To execute either of these two examples, the ‘slurm job.sh‘ has to be submitted to the SLURM queue via the ``sbatch`` command as highlighted in the :ref:`erda-jupyter-modi-examples-hw` example.


.. _erda-jupyter-modi-examples:

Examples
--------

In this section a couple of examples on how to use the system will be presented.
This includes how to get a simple batch job working, how to scale it to run on multiple nodes, how submit jobs to be executed in a Apptainer image environment and how to test whether a particular image has the required dependency to execute a particular program.


.. _erda-jupyter-modi-examples-hw:

SLURM Hello World Job
^^^^^^^^^^^^^^^^^^^^^

First we will get a range of nodes to output the string ”Hello World” to an output file.
The first example will get a single node to accomplish this.
Starting in your home directory i.e. in the Jupyter Terminal

.. code-block::
   
   wlp630_ku_dk@669ffda64cbc:/some/other/directory/path$ cd
   wlp630_ku_dk@669ffda64cbc:~$

In this location you have the mentioned directories

.. code-block::
   
   wlp630_ku_dk@669ffda64cbc:~$ ls -l
   total 8
   drwxr-xr-x. 1 501 501 4096 May 27 10:51 erda_mount
   drwxr-xr-x. 4 root root 102 May 25 11:07 modi_images
   drwxr-xr-x. 2 wlp630_ku_dk users 4096 May 27 12:08 modi_mount

To make our life easy in terms of managing where the output should be produced, we will move into the ``~/modi_mount`` directory and create the ``hello_world.sh`` jobfile

.. code-block::
   
   wlp630_ku_dk@669ffda64cbc:~$ cd modi_mount
   wlp630_ku_dk@669ffda64cbc:~/modi_mount$ vi hello_world.sh
   #!/bin/bash
   echo "Hello World"

- - -

**Exercise instructions**
**a)** In the SLURM guide, which directory do you move into before creating the hello_world.sh jobfile?
**b)** Continue the SLURM guide from its last line.
The rows that come next are from a different source than the SLURM guide.

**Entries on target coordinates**
- - -

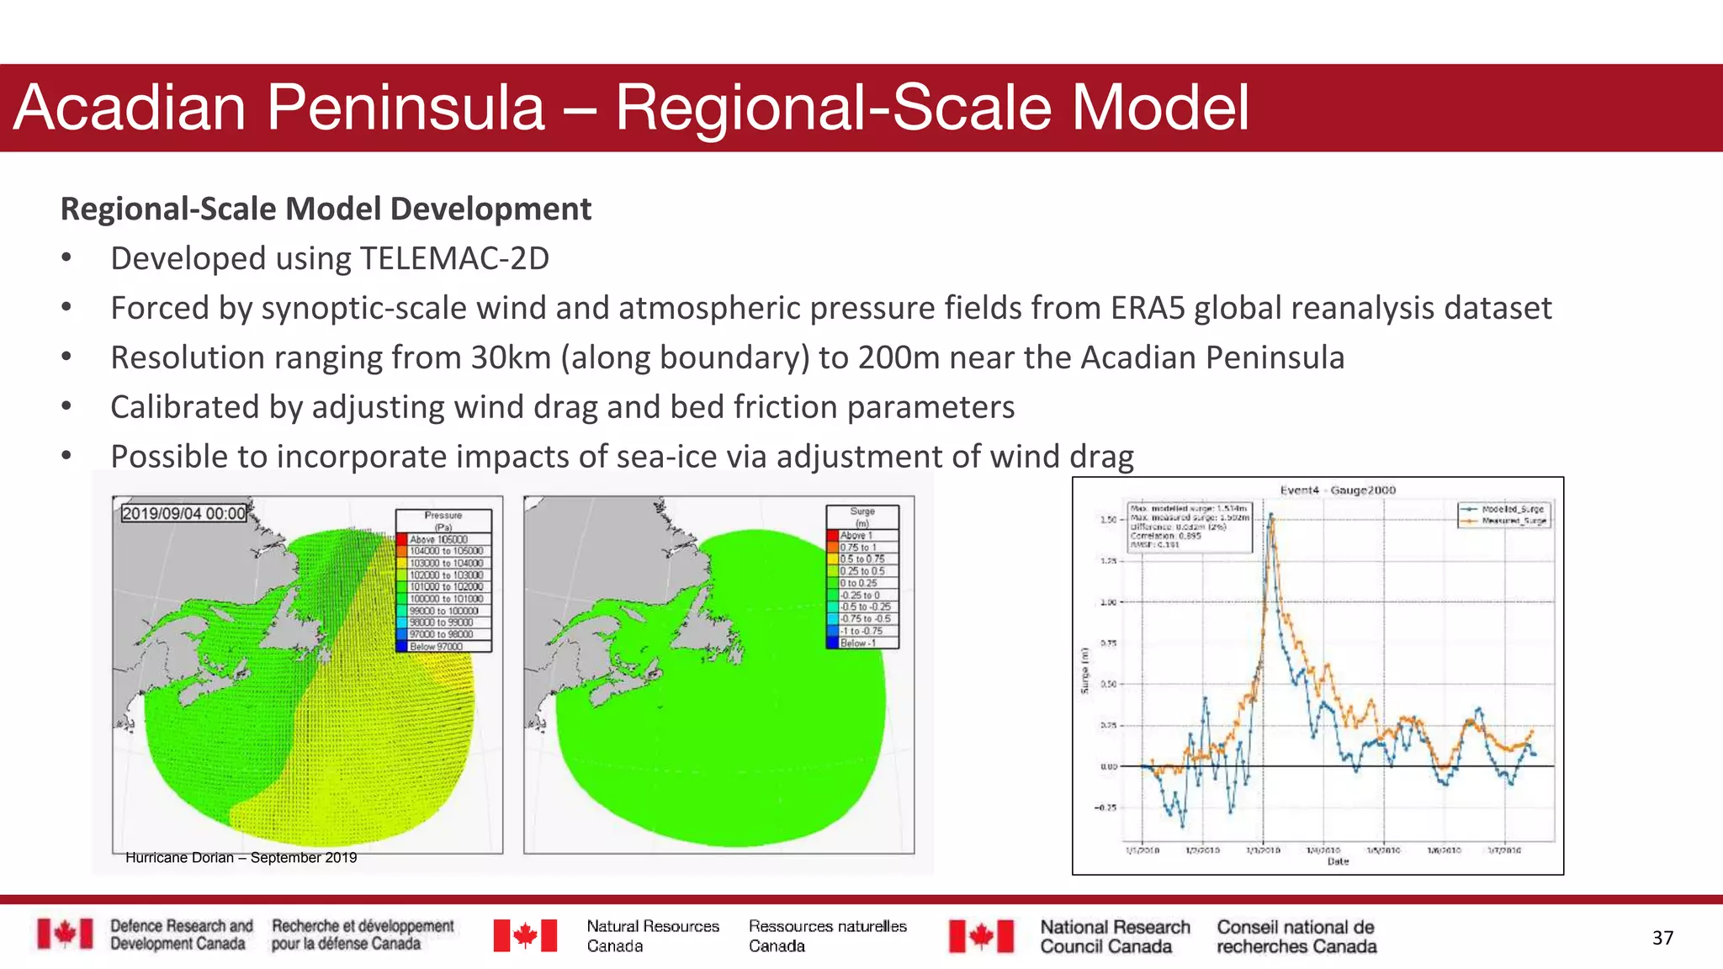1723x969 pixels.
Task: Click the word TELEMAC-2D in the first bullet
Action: point(454,258)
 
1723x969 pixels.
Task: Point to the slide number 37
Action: point(1662,938)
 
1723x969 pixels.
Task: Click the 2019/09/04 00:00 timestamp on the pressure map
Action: point(183,513)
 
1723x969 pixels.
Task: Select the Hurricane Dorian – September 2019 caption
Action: point(241,858)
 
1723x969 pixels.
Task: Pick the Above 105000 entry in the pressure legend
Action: point(438,539)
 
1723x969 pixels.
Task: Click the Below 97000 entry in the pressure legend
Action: point(436,646)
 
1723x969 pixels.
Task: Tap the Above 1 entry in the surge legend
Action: point(856,535)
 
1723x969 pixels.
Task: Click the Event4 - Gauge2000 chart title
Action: point(1337,490)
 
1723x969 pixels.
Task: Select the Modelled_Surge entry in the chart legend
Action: point(1512,509)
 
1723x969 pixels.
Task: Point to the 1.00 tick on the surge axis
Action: point(1108,602)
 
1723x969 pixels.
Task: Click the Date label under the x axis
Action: point(1338,861)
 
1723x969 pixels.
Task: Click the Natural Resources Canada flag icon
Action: point(525,935)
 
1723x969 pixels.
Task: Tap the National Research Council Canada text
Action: point(1114,936)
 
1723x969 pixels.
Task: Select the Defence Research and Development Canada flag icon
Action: point(65,934)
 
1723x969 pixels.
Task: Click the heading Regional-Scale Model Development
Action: point(326,209)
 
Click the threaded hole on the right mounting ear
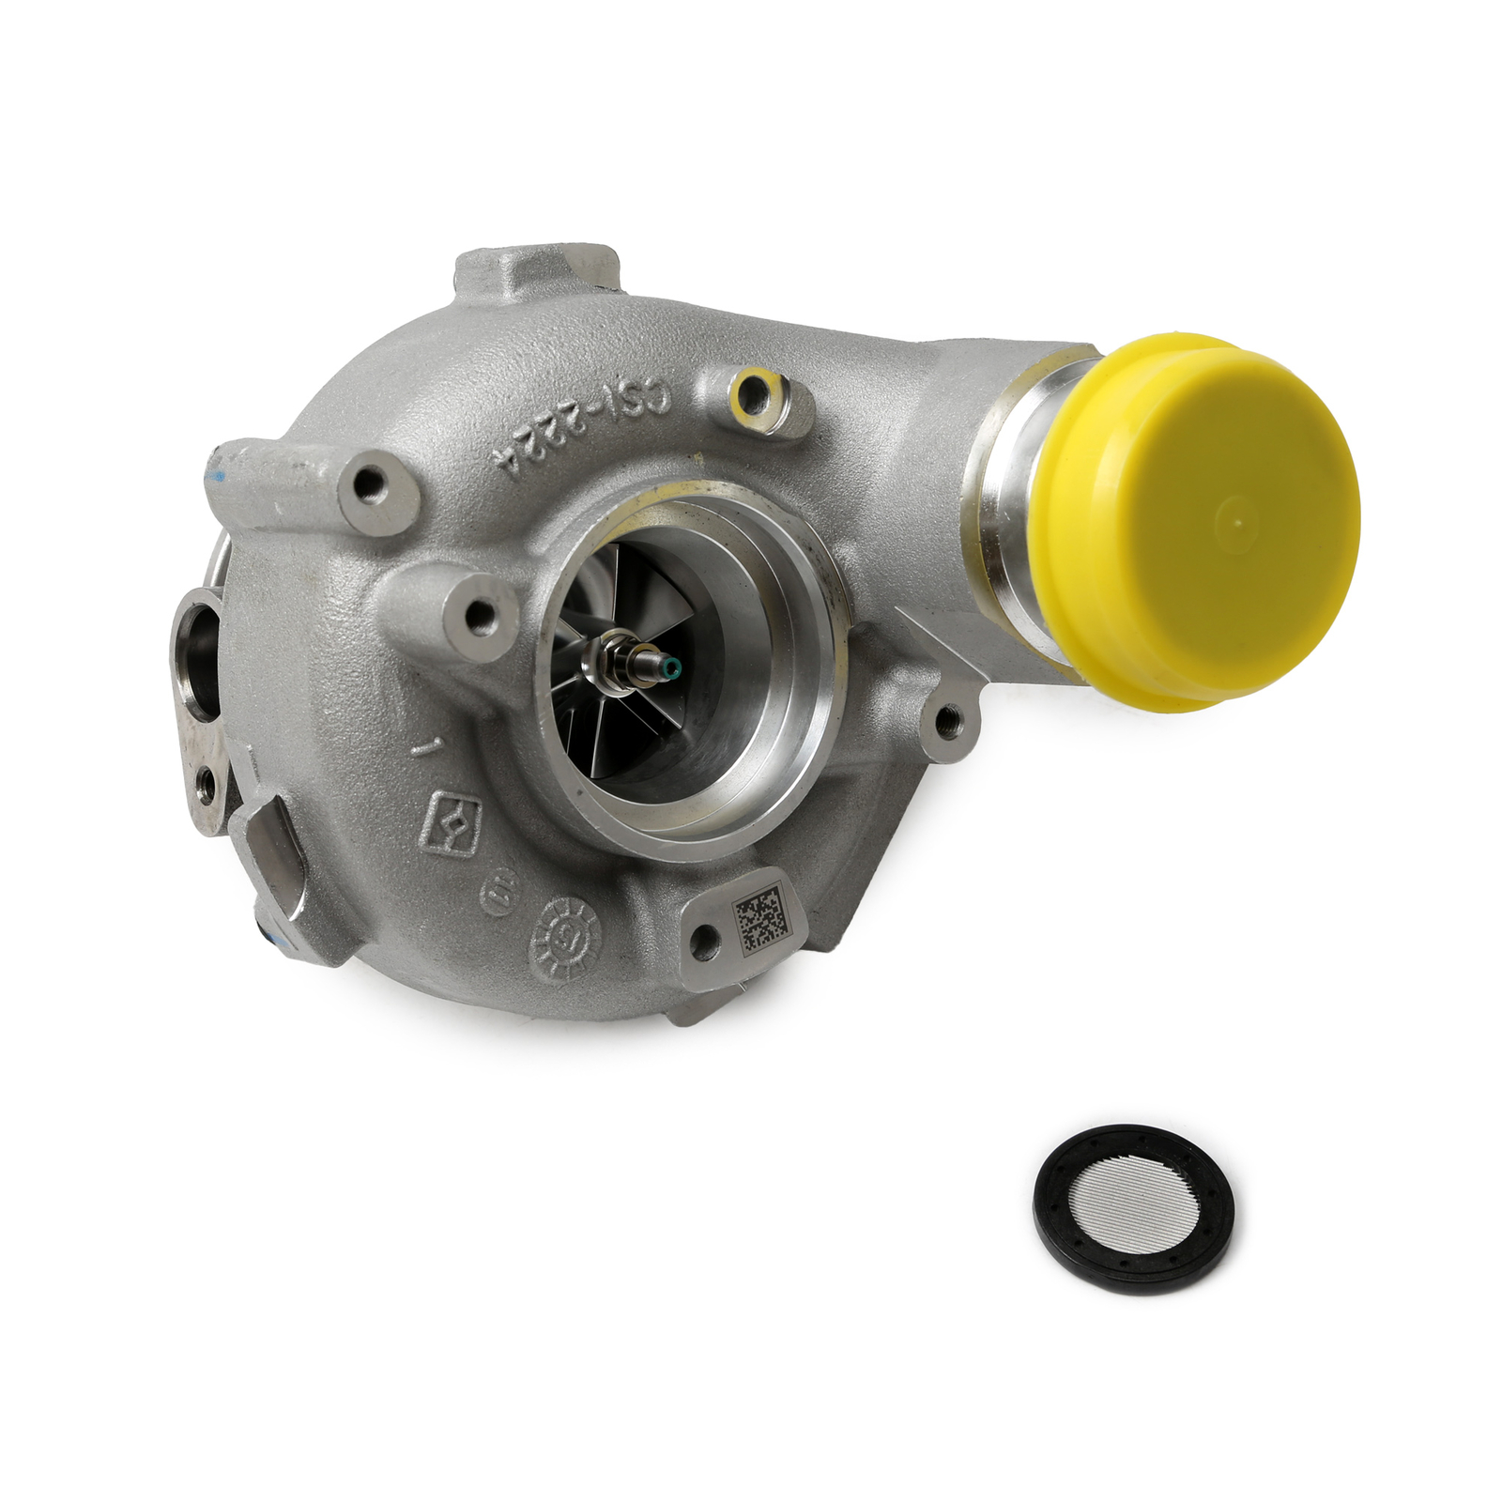click(949, 721)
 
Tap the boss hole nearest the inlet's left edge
click(481, 614)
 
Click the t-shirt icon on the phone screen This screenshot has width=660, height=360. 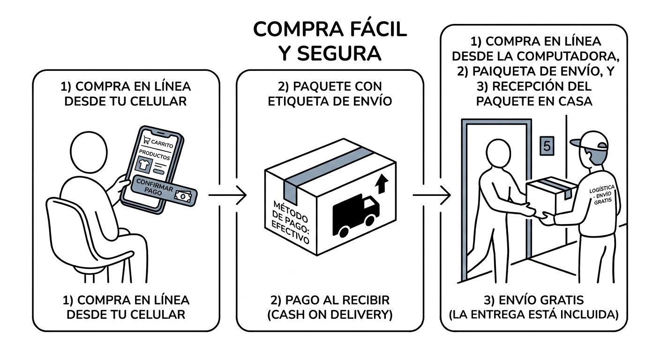(143, 164)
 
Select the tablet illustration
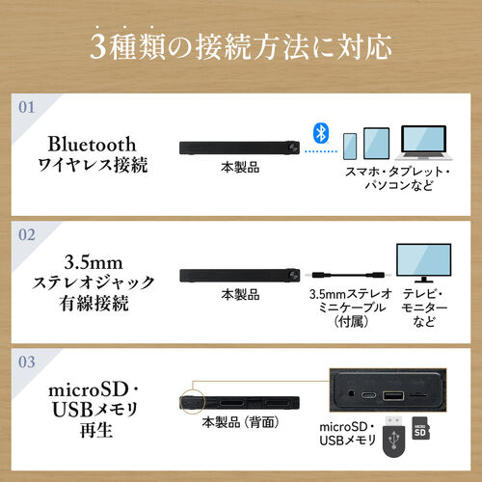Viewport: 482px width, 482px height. point(377,144)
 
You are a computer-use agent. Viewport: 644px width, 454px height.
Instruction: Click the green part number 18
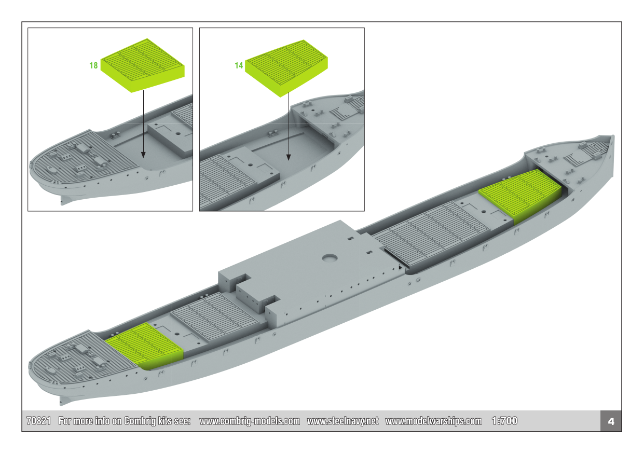pyautogui.click(x=93, y=65)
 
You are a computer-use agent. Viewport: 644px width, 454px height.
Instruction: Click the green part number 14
pyautogui.click(x=239, y=65)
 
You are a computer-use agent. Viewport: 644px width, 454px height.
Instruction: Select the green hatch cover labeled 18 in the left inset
pyautogui.click(x=143, y=65)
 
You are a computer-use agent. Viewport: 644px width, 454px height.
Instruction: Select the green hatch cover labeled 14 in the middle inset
pyautogui.click(x=286, y=68)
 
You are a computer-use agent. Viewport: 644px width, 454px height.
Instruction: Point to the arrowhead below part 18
pyautogui.click(x=143, y=155)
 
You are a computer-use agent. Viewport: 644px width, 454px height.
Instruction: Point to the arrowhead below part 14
pyautogui.click(x=289, y=157)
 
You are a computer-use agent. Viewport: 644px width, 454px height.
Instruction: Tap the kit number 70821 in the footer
pyautogui.click(x=38, y=421)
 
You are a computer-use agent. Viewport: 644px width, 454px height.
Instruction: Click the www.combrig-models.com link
pyautogui.click(x=250, y=421)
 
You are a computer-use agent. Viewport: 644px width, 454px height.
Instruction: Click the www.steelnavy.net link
pyautogui.click(x=342, y=421)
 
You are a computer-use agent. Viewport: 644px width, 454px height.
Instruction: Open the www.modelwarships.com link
pyautogui.click(x=433, y=421)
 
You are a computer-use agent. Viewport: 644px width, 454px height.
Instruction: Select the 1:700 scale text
pyautogui.click(x=504, y=421)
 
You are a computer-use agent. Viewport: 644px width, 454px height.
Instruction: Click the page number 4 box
pyautogui.click(x=611, y=421)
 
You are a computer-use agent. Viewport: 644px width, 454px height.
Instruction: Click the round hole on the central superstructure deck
pyautogui.click(x=330, y=258)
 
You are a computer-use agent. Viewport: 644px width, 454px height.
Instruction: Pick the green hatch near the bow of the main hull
pyautogui.click(x=520, y=196)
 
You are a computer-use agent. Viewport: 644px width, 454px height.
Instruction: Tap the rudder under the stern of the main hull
pyautogui.click(x=65, y=401)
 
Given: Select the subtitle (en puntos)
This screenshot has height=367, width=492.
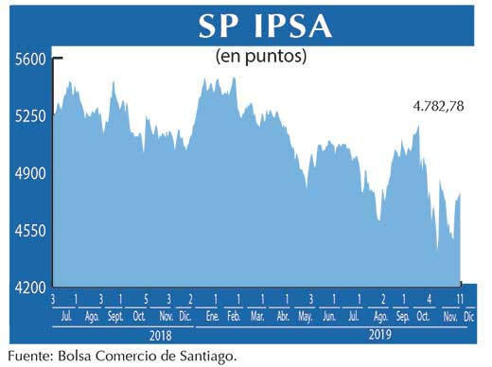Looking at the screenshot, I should pyautogui.click(x=260, y=56).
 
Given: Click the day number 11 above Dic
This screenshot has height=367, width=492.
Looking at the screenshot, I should pyautogui.click(x=459, y=300).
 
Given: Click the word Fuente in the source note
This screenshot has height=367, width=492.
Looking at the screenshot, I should pyautogui.click(x=29, y=356).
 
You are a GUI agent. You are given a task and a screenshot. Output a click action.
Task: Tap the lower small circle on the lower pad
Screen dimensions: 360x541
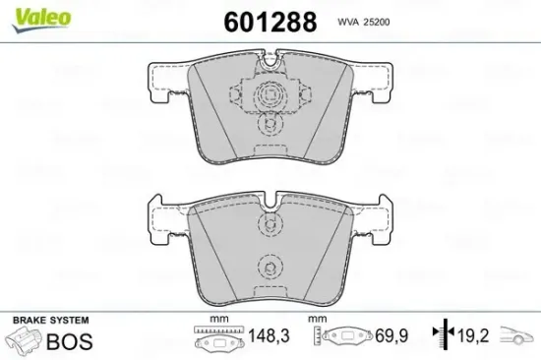[269, 267]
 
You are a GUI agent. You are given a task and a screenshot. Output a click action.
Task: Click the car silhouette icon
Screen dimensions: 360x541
[517, 339]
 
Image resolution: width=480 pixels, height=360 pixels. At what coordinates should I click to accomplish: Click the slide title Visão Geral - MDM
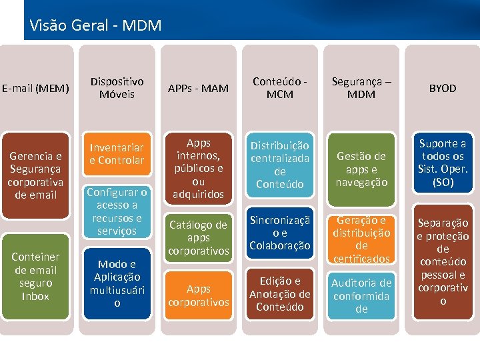tap(95, 26)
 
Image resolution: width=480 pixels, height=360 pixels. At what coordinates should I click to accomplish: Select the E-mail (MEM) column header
tap(35, 88)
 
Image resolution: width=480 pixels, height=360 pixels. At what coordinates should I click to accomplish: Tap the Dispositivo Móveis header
tap(117, 88)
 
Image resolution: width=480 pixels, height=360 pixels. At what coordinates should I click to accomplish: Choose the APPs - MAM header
tap(198, 88)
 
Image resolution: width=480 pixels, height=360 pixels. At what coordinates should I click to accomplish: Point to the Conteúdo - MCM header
tap(280, 88)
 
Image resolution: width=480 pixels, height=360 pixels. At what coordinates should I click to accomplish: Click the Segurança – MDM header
tap(361, 88)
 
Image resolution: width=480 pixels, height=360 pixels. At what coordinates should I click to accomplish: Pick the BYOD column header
tap(443, 88)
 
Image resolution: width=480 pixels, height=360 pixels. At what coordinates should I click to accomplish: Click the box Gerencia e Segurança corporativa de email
tap(35, 175)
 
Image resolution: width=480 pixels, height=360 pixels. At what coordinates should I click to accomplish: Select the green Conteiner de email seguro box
tap(35, 276)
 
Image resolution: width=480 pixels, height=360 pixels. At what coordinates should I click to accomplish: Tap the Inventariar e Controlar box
tap(117, 153)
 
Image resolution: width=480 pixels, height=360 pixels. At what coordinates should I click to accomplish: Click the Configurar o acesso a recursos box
tap(117, 211)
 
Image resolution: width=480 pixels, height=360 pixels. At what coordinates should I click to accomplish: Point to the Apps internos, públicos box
tap(198, 169)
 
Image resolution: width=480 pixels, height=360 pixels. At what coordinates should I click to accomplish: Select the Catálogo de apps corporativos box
tap(198, 237)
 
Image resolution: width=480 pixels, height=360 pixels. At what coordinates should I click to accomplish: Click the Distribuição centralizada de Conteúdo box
tap(280, 164)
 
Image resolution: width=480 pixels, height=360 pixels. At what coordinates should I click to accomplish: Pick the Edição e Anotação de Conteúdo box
tap(280, 293)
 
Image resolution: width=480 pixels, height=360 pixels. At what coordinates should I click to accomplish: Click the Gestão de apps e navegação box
tap(361, 169)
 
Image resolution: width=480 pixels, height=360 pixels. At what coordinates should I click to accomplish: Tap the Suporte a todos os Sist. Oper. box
tap(443, 163)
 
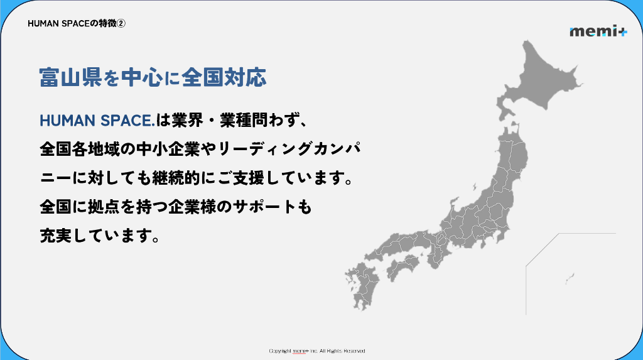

- - -

**Task responses**
**a)** The ~/modi_mount directory.

**b)**
In the same location, run the following command to submit the file as a SLURM job to be executed by a now

.. code-block::
   
   wlp630_ku_dk@669ffda64cbc:~/modi_mount$ sbatch hello_world.sh
   Submitted batch job {JOB_ID_NUMBER}

After this, there will immediately be an output file with a default name of ``slurm-{JOB_ID_NUMBER}`` present in the same directory as from which you executed the sbatch command.
Initially, this will have a size of 0 bytes and have zero content.
However, as the job produces stdout strings they will be appended into this file.
In this instance, this should produce the following

.. code-block::
   
   wlp630_ku_dk@669ffda64cbc:~/modi_mount$ cat \
   slurm-{JOB_ID_NUMBER}.out
   Hello World

This was produced by one of the n00[0-7] nodes as highlighted in :ref:`erda-jupyter-slurm-gettingstarted`.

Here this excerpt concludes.